-- start --
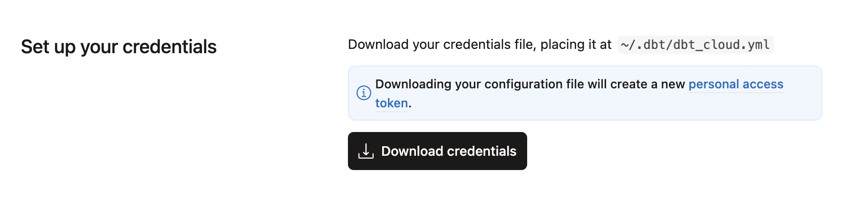
Task: Click the word 'Download' on the black button
Action: coord(412,151)
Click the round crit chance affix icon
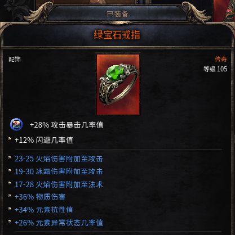This screenshot has height=235, width=235. 16,124
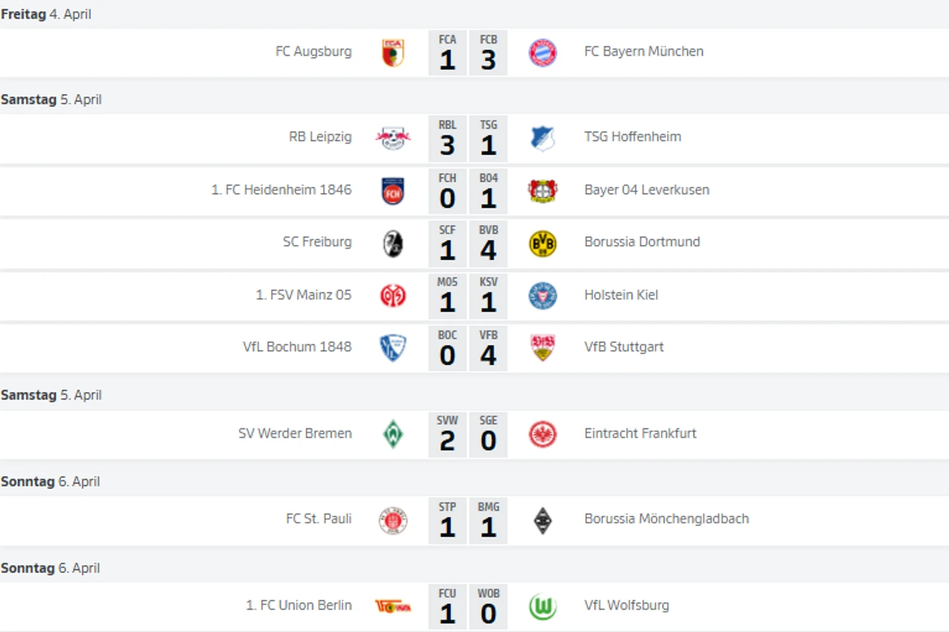Open the VfL Bochum 1848 team link
The height and width of the screenshot is (632, 949).
pyautogui.click(x=296, y=347)
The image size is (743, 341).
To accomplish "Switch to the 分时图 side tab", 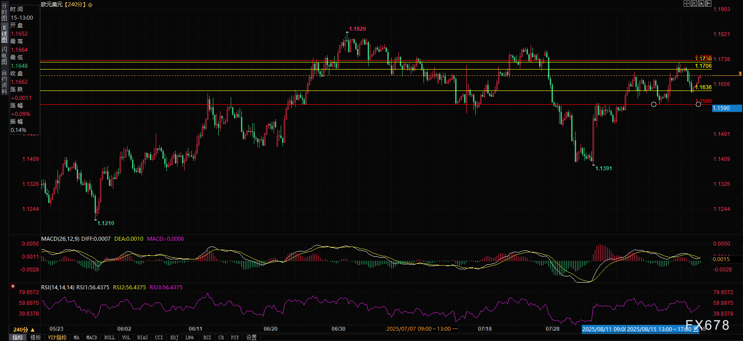I will pyautogui.click(x=4, y=12).
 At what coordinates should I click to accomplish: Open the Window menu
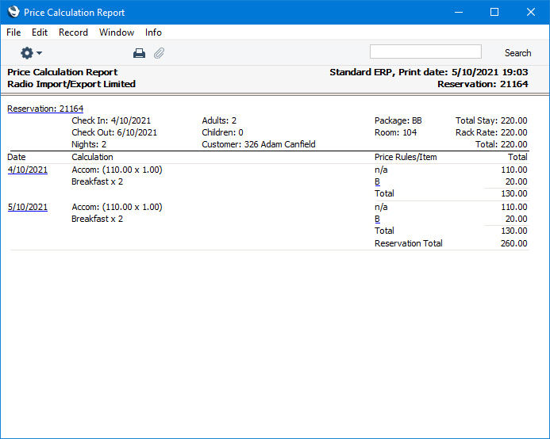pos(117,32)
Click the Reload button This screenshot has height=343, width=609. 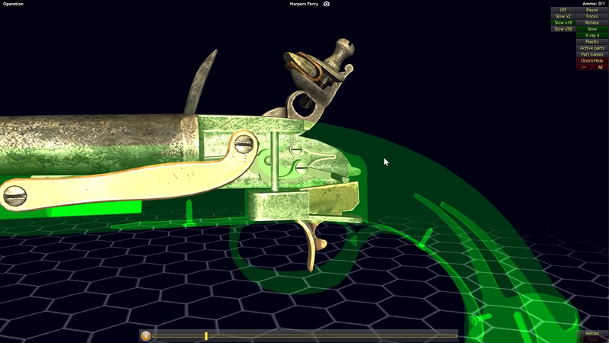point(591,333)
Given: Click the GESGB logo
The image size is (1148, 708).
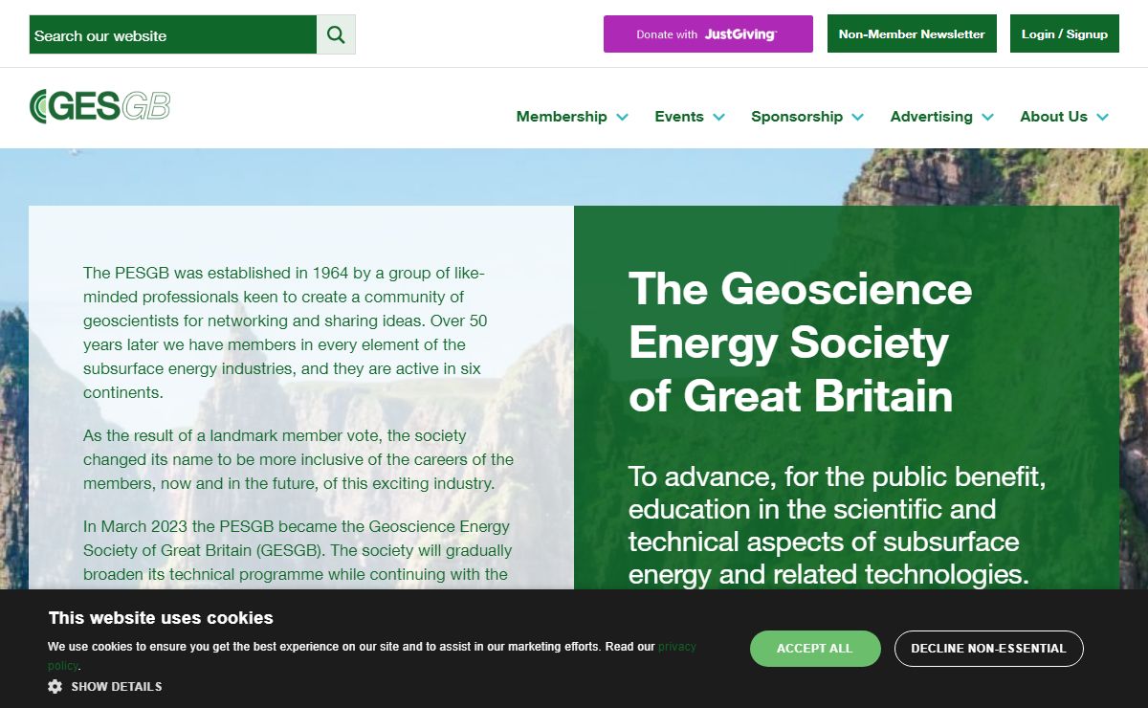Looking at the screenshot, I should click(100, 106).
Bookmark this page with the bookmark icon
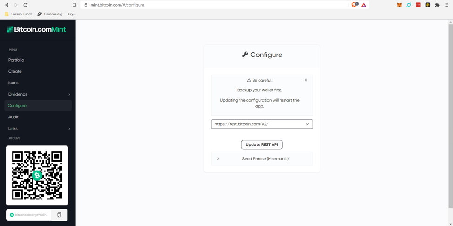The width and height of the screenshot is (453, 226). (74, 5)
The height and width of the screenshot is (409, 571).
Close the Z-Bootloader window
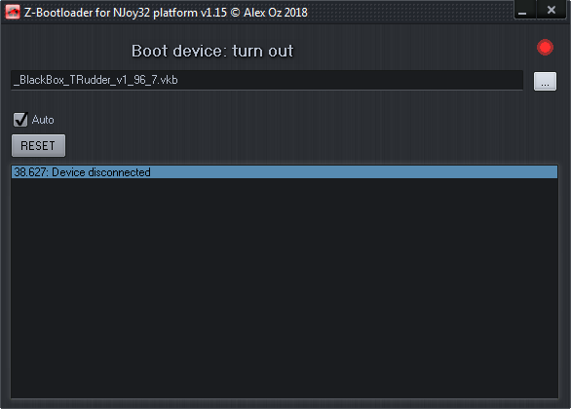pos(552,10)
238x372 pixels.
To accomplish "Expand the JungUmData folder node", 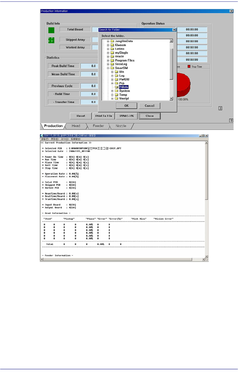I will [108, 41].
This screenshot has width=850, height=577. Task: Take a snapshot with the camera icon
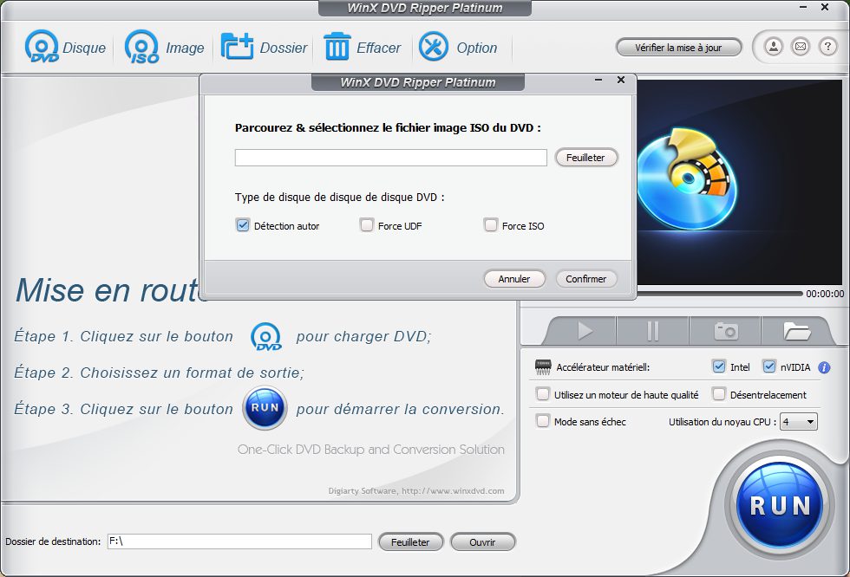(725, 331)
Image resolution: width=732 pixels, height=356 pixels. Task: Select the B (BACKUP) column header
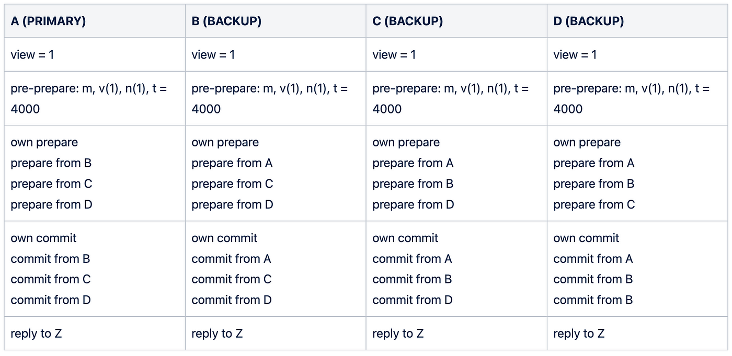click(226, 21)
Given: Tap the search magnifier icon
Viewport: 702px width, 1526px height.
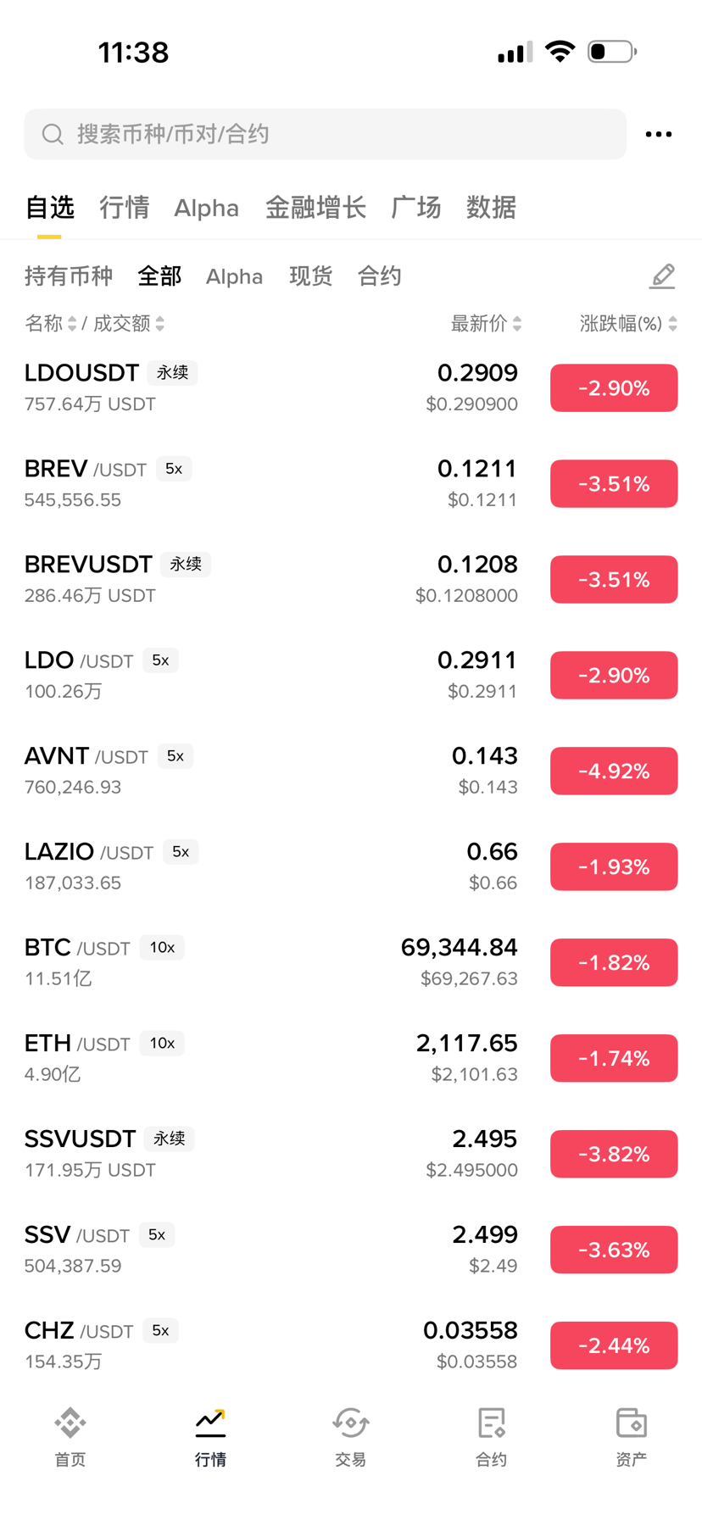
-- end --
PROBLEM TO SOLVE:
Pull out each line of the entries that contains the string "pixels".

THE REPLY:
238x372 pixels.
Image resolution: width=732 pixels, height=356 pixels. Task: Select the B (BACKUP) column header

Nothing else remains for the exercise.